I have a RHEL 5 (fully up-to-date as of 2010-12-10) server that uses OpenLDAP for the user database. Authentication/user lookup works fine most of the time, but periodically (maybe once or twice per day), a daemon will log a burst of messages like (server name changed):
Dec 9 22:18:10 fly restorecond: nss_ldap: failed to bind to LDAP server ldapi:///: Invalid credentials
Dec 9 22:18:10 fly restorecond: nss_ldap: failed to bind to LDAP server ldaps://<backupserver>.hiwaay.net/: Invalid credentials
Sometimes the program logging the problem is dovecot-auth (version 1.2.11 compiled locally from Fedora updates), but since restorecond logged it as well, it appears to be an nss_ldap problem.
When this happens, the calling program thinks the users it is looking up don't exist (so for example, dovecot's deliver bounces emails as "unknown user", which is a major problem).
The LDAP server doesn't log any errors when this is happening. I don't know what triggers the problem or what makes it go away after a few seconds to few minutes. It might be happening more when the server is busy (I see more instances during nightly backups for example).
One other thing: I said multiple programs log this, but only one logs it at a time. For example, I got a burst of errors from dovecot-auth yesterday at 16:15, 17:31, and 23:41-23:42. I got errors from restorecond at 22:15-22:18.
Is it possible that nss_ldap has some internal resource leak (but eventually resets itself)?
It seems that you have an intermittent failure with your LDAP connection. We suggest that you consider taking a look at SSSD.
Based on the information in the ticket it is hard to try to indetify what is going wrong. It might be caused by intermittent network outages or issues in the unerlaying LDAP library.
Since it is not possible to reproduce we will not address this issue. Please let us know and reopen if you have additional information that would allow us to reproduce. However SSSD is really a much better solution for the cases when the intermittent network failures are frequent, please consider.
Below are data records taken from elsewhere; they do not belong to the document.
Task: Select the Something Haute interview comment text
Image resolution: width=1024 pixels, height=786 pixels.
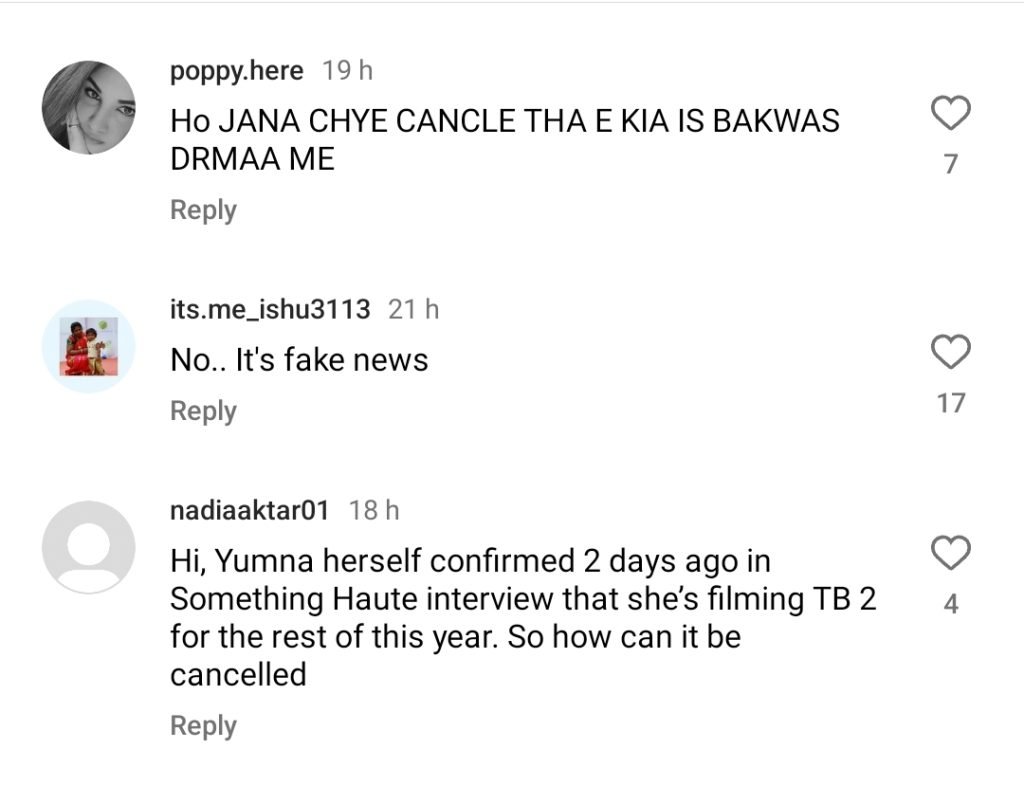Action: click(520, 618)
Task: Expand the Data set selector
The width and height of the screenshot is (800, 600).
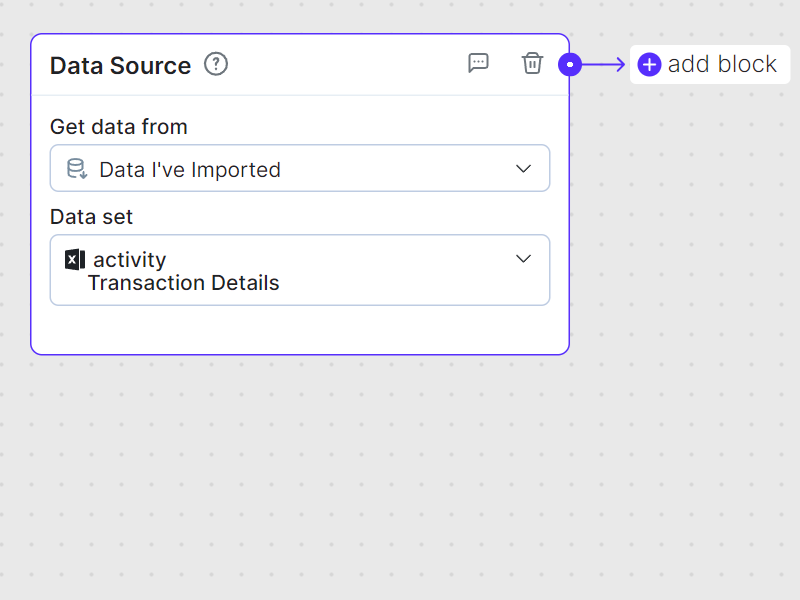Action: pyautogui.click(x=300, y=270)
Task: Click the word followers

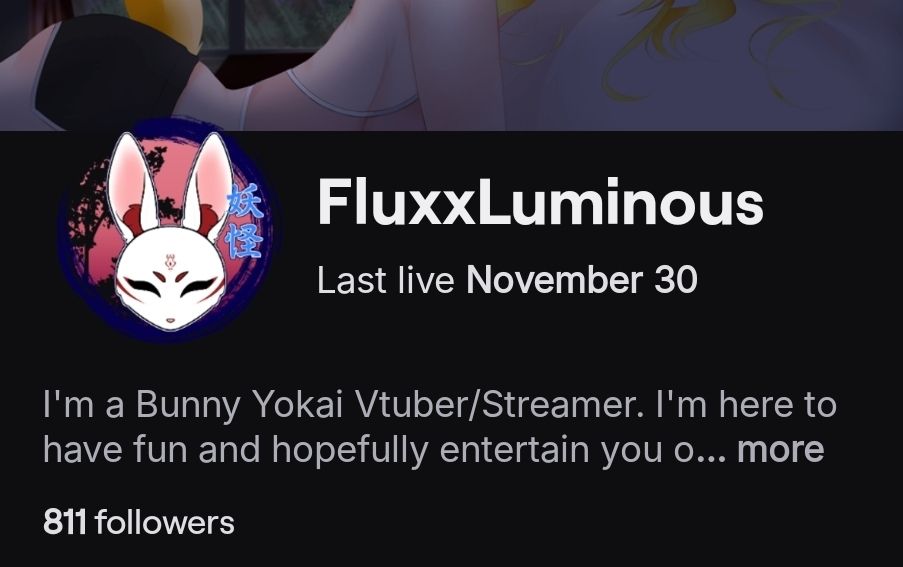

Development Management has reviewed and declined this request. You may appeal
this decision by reopening this request.
The problem is certainly not a network outage, since the primary OpenLDAP server is on the same host and is accessed via the Unix domain socket (ldapi:///). There is no indication of any network outage (the secondary server is connected to the same switch, both are on the same subnet/VLAN, and there are no errors on any of the interfaces).
SSSD is not a solution, given the performance problems I saw when trying it on RHEL 6 (BZ 664071, "hopefully" fixed in a new version). SSSD is also lacking tools to manage the cache (such as invaldating an entry, like "nscd -i passwd <deleted-user>").
Also, if the problem is in the underlying LDAP library, switching to SSSD wouldn't help (since it still uses the same OpenLDAP client library).
Pleas open the bug with the ldap library. It does not seem to be the case with nss_ldap.